The Metaphysics of Science is the name of is a major three-year AHRC-funded project based in the UK, exploring how natural and obvious classifications can be fitted into a coherent and unified worldview. The project website has an overview of the project, its staff and researchers, aims and outcomes, and partners (the Universities of Birmingham, Bristol, and Nottingham). There are details of five project workshops, most of the papers from a 2007 Birmingham conference titled 'Nature and its Classification: A Metaphysics of Science', and also details of the forthcoming conference 'Metaphysics of Science' to be held in September 2009. The website has many full-text papers, freely available for download as PDF files. These include: 'Natural Kinds: (Thick) Essentialism or Promiscuous Realism?'; 'Ayn Rand on Concepts'; 'Aristotle on the Ontological Basis of Zoological Classification'; and 'Natural kinds, Naturalistic Epistemology and Philosophical Method', among many others.

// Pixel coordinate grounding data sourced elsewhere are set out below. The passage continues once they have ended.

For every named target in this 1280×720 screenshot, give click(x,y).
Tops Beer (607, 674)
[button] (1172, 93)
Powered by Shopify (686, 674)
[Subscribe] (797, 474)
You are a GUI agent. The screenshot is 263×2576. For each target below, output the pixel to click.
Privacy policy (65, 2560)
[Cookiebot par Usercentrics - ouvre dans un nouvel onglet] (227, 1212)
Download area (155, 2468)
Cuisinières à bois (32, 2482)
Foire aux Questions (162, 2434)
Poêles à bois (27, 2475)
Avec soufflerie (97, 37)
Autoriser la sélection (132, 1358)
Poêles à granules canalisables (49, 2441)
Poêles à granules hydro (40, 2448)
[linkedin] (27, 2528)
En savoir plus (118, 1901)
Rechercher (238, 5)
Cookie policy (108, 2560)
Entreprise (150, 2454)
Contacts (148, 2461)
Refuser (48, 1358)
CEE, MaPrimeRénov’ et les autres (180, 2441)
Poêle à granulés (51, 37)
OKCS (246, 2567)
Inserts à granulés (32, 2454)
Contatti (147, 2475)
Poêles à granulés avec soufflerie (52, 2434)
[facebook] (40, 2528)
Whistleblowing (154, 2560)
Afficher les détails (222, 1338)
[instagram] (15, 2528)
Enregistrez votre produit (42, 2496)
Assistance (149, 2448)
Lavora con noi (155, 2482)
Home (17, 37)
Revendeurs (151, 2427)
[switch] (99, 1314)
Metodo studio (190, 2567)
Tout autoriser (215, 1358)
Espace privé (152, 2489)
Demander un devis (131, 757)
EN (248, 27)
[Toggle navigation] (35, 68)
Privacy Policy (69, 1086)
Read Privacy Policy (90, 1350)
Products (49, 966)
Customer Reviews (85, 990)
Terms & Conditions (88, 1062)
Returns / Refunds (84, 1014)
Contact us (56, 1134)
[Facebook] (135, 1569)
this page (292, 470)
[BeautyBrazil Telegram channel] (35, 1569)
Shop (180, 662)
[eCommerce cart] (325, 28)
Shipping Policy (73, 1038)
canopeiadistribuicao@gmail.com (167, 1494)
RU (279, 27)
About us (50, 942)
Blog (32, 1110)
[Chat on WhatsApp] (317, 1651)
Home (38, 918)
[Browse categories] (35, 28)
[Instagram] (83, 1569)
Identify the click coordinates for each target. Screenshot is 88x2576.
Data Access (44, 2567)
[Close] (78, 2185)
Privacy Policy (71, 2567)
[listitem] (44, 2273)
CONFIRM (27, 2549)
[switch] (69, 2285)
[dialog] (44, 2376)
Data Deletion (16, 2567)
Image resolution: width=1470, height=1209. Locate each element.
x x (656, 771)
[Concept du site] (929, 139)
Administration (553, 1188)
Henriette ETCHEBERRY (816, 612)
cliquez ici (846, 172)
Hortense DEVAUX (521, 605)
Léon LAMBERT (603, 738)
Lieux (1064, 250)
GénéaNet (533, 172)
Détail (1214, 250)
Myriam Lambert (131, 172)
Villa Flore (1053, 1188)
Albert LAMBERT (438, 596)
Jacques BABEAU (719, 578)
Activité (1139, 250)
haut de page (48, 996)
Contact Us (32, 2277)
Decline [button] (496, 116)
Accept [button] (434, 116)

This is the home page of the Metaphysical Research Lab, based at Stanford University but enjoying virtual membership and contributions from all over the English-speaking academic world. The site first defines what that research group takes metaphysics to be, and then presents the substantive metaphysical theory that they have accordingly developed, which is also relevant to intensional logic and the philosophies of language, mathematics and history. The details of that theory can be read in a document authored by Edward N. Zalta, a Senior Research Scholar at the Centre for the Study of Language and Information at Stanford, who is also responsible for the website. A 'tutorial' concerning the theory may also be downloaded, as can a streaming video lecture (in RealPlayer) and accompanying slides (in PDF format). The site, in addition, contains full details of all the contributors to the research probject, as well as brief notes on the philosophers whose ideas have most influenced the group: viz. Plato, Frege, Leibniz, Meinong and Mally. Everything is clearly, if rather sparsely, presented.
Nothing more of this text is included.